La llamada revolución cognitiva demostró que el “mundo mental” se puede asentar en el mundo físico; los procesos mentales tienen explicación científica y pueden ser estudiados en el laboratorio. Esto va desmoronando el dualismo de Descartes y nos acerca a una nueva interpretación de la naturaleza humana. Ya no se cree, como antes, que los hechos físicos comunes tienen “causas” y la conducta humana “razones”.
Con las distintas habilidades mentales que aparecen en los niños antes que asimilen la cultura que les toque, y aún en criaturas con poca o ninguna cultura, la mente ya no puede ser considerada un bulto informe destinado únicamente a ser maleado o manipulado. Por otro lado, los genes parecen ser más egoístas que nadie: en cualquier competición por lo que sea, los genes “buenos” llegarán últimos; los genes se seleccionan para preservar al individuo primero y a la especie después. La teoría del Buen Salvaje iría, en algún sentido (bastante concreto, en realidad) a contramano del darwinismo puro y duro.
Entre los jíbaros y los yanomami, los hombres más exitosos, deseados y admirados eran aquellos que cortaban más cabezas o mataban más personas en las batallas; las mujeres buscaban esos hombres antes que a otros. No había en ese caso (y en otros innumerables más) contaminación alguna de las civilizaciones más “avanzadas”.
La aniquilación total o parcial de los nativos americanos por parte de los europeos ha sido, sin duda, uno de los grandes crímenes de la historia. Pero antes de su llegada, los mayas y los aztecas sometían a las tribus satélites y estos a su vez a las pequeñas tribus minoritarias. Por otra parte, los pueblos indígenas tienen derecho a sobrevivir en sus tierras tanto si son proclives a la violencia y a la guerra (como lo han sido todas las sociedades humanas a lo largo de la historia) como si no lo son. En este punto, quienes condicionan la supervivencia de los nativos a la doctrina del Buen Salvaje se meten peligrosamente en un terreno que los excede.
Por otra parte, parece una falacia creer que todo lo que ocurre en la naturaleza es bueno. El movimiento ecologista suele apelar al argumento de la “bondad” de los procesos de la naturaleza, pese a que en ellos corre sangre permanentemente. A los animales depredadores se les atribuye el necesario y lógico papel de sostener la dinámica de la naturaleza y de las especies eliminando a los débiles, ejerciendo una especie de eutanasia natural en nombre de la preservación de la especie y el círculo de la vida. De manera que se acepta como saludable y natural la agresión y la depredación, cosa que la teoría del Buen Salvaje, de manera selectiva, no acepta como algo bueno y natural en la especie humana.

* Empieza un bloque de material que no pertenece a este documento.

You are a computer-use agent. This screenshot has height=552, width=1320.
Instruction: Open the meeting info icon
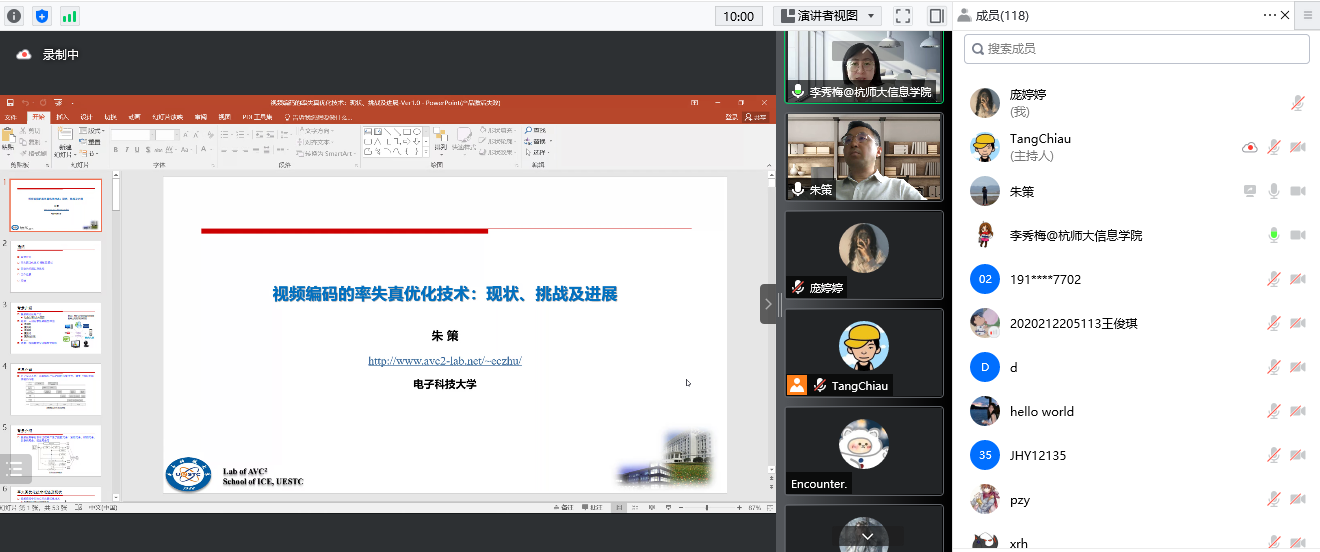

Eso lleva a una especie de falacia moralista: “lo malo, si es natural (si ocurre en la naturaleza, sin intervención humana), está bien”.
En sociedades antiguas las personas iban a la guerra aún sin carencias alimentarias o de territorio porque eso mejoraba su status y su éxito con las mujeres, incentivos darwinistas si los hay.
La idea de que la violencia y la perversión no son estrategias naturales del repertorio humano sino fruto de una conducta aprendida o de la intoxicación de la sociedad ya es difícil de sostener. Tanto la doctrina de la Tabla Rasa como la del Buen Salvaje encierran además un peligro extra: pervierten el concepto de la enseñanza, de la educación, de las artes, transformándolas en una especie de “ingeniería social”.
El hombre salvaje parece ser tan bueno como el hombre civilizado. Y tan malo como él, también. Manifestándose de otras formas, como si jugara en otra liga pero con las mismas trampas, las mismas fechorías. Así es como la teoría del Buen Salvaje se transforma en un mito. Porque un verdadero mito… debe ser falso.